Art. 28A.51.  RULE-MAKING AUTHORITY.  Requires the commissioner of
insurance (commissioner) to adopt rules to implement this chapter.
Requires the commissioner to adopt any other rules necessary to carry out
15 U.S.C. Chapter 94I (15 U.S.C. Section 6801 et seq., as amended) to make
this state eligible to override federal regulations, as described by 15
U.S.C. Section 6805(c), as amended.  Requires the commissioner to attempt
to keep state privacy requirements consistent with federal regulations
adopted under 15 U.S.C. Section 6801 et seq., as amended. 

Art. 28A.52.  STANDARDS.  Requires the department to implement standards as
required by 15 U.S.C. Section 6805(b), as amended. 

 [Reserves Articles 28A.53-28A.100 for expansion.]

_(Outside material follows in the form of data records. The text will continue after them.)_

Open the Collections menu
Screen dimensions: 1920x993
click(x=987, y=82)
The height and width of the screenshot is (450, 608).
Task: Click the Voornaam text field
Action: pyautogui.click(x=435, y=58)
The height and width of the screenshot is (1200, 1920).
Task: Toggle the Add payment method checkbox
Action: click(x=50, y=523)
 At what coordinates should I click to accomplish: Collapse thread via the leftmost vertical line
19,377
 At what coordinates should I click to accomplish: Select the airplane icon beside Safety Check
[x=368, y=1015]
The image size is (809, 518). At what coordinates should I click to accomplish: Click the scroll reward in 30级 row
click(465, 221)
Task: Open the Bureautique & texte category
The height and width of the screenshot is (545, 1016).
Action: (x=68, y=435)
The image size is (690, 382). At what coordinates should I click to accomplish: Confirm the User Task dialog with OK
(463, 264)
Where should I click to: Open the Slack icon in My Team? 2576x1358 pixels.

SUBCHAPTER C.  ENFORCEMENT

Art. 28A.101.  ENFORCEMENT OF FEDERAL LAW.  Requires the department to
enforce 15 U.S.C. Section 6801-6805, as amended, to the extent required by
15 U.S.C. Section 6805. 

Art. 28A.102.  INJUNCTIVE RELIEF; CIVIL PENALTY.  Authorizes the attorney
general to institute an action for injunctive relief or declaratory relief
to restrain a violation of this chapter.  Authorizes the attorney general,
in addition to the injunctive relief provided by this article, to institute
an action for civil penalties against a covered entity or a nonaffiliated
third party for a violation of this chapter.  Prohibits a civil penalty
assessed under this article from exceeding $3,000 for each violation.
Authorizes the court in which an action under this article is pending, if
it finds that the violations have occurred with a frequency as to
constitute a pattern or practice, to assess a civil penalty not to exceed
$250,000.  Authorizes the attorney general, if the attorney general
substantially prevails in an action for injunctive relief or a civil
penalty under this article, to recover reasonable attorney's fees, costs
and expenses incurred obtaining the relief or penalty, including court
costs and witness fees. 

SECTION 2.  Requires the commissioner to adopt rules as required by Article
28A.51, Insurance Code, as added by this Act, not later than 30 days after
the effective date of this Act.  Authorizes the commissioner to adopt these
initial rules on an emergency basis. 

SECTION 3.  Effective date: upon passage or September 1, 2001.